The problem -
Down to the last character, write out the records below.

--- Records for the exercise Enclosed Below ---

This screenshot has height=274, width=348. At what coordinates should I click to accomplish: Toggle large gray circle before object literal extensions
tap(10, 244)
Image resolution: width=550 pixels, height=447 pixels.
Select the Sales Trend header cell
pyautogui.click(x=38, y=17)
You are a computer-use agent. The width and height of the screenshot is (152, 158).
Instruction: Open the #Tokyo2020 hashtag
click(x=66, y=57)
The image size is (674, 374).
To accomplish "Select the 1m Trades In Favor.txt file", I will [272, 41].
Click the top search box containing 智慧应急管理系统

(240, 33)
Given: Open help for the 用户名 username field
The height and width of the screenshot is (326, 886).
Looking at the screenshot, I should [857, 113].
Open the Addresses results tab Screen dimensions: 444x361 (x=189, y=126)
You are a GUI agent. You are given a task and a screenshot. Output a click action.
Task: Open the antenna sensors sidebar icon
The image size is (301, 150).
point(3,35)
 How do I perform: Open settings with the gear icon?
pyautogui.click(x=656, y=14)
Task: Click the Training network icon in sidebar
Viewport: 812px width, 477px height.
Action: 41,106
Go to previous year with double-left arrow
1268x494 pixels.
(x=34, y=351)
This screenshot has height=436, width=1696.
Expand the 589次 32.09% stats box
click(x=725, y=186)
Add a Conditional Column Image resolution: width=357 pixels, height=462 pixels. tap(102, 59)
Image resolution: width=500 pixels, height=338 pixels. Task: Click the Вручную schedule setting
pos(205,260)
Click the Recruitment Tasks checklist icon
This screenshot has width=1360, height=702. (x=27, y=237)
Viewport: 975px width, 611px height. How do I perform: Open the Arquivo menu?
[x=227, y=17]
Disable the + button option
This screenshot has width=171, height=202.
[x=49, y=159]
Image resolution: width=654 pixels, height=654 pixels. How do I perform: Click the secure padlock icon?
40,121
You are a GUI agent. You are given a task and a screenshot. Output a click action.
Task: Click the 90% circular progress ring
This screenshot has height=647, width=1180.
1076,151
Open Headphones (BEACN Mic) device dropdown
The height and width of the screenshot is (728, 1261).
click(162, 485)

--- End of Enclosed Records for the exercise ---

Reply to the exercise -
This screenshot has height=274, width=348. At what coordinates should I click to accomplish: Toggle large gray circle before object literal extensions
tap(10, 244)
Image resolution: width=550 pixels, height=447 pixels.
Select the Sales Trend header cell
pyautogui.click(x=38, y=17)
You are a computer-use agent. The width and height of the screenshot is (152, 158).
Instruction: Open the #Tokyo2020 hashtag
click(x=66, y=57)
The image size is (674, 374).
To accomplish "Select the 1m Trades In Favor.txt file", I will [272, 41].
Click the top search box containing 智慧应急管理系统

(240, 33)
Given: Open help for the 用户名 username field
The height and width of the screenshot is (326, 886).
Looking at the screenshot, I should [857, 113].
Open the Addresses results tab Screen dimensions: 444x361 (x=189, y=126)
You are a GUI agent. You are given a task and a screenshot. Output a click action.
Task: Open the antenna sensors sidebar icon
The image size is (301, 150).
point(3,35)
 How do I perform: Open settings with the gear icon?
pyautogui.click(x=656, y=14)
Task: Click the Training network icon in sidebar
Viewport: 812px width, 477px height.
Action: 41,106
Go to previous year with double-left arrow
1268x494 pixels.
(x=34, y=351)
This screenshot has height=436, width=1696.
Expand the 589次 32.09% stats box
click(x=725, y=186)
Add a Conditional Column Image resolution: width=357 pixels, height=462 pixels. tap(102, 59)
Image resolution: width=500 pixels, height=338 pixels. Task: Click the Вручную schedule setting
pos(205,260)
Click the Recruitment Tasks checklist icon
This screenshot has width=1360, height=702. (x=27, y=237)
Viewport: 975px width, 611px height. How do I perform: Open the Arquivo menu?
[x=227, y=17]
Disable the + button option
This screenshot has width=171, height=202.
[x=49, y=159]
Image resolution: width=654 pixels, height=654 pixels. How do I perform: Click the secure padlock icon?
40,121
You are a GUI agent. You are given a task and a screenshot. Output a click action.
Task: Click the 90% circular progress ring
This screenshot has height=647, width=1180.
1076,151
Open Headphones (BEACN Mic) device dropdown
The height and width of the screenshot is (728, 1261).
click(162, 485)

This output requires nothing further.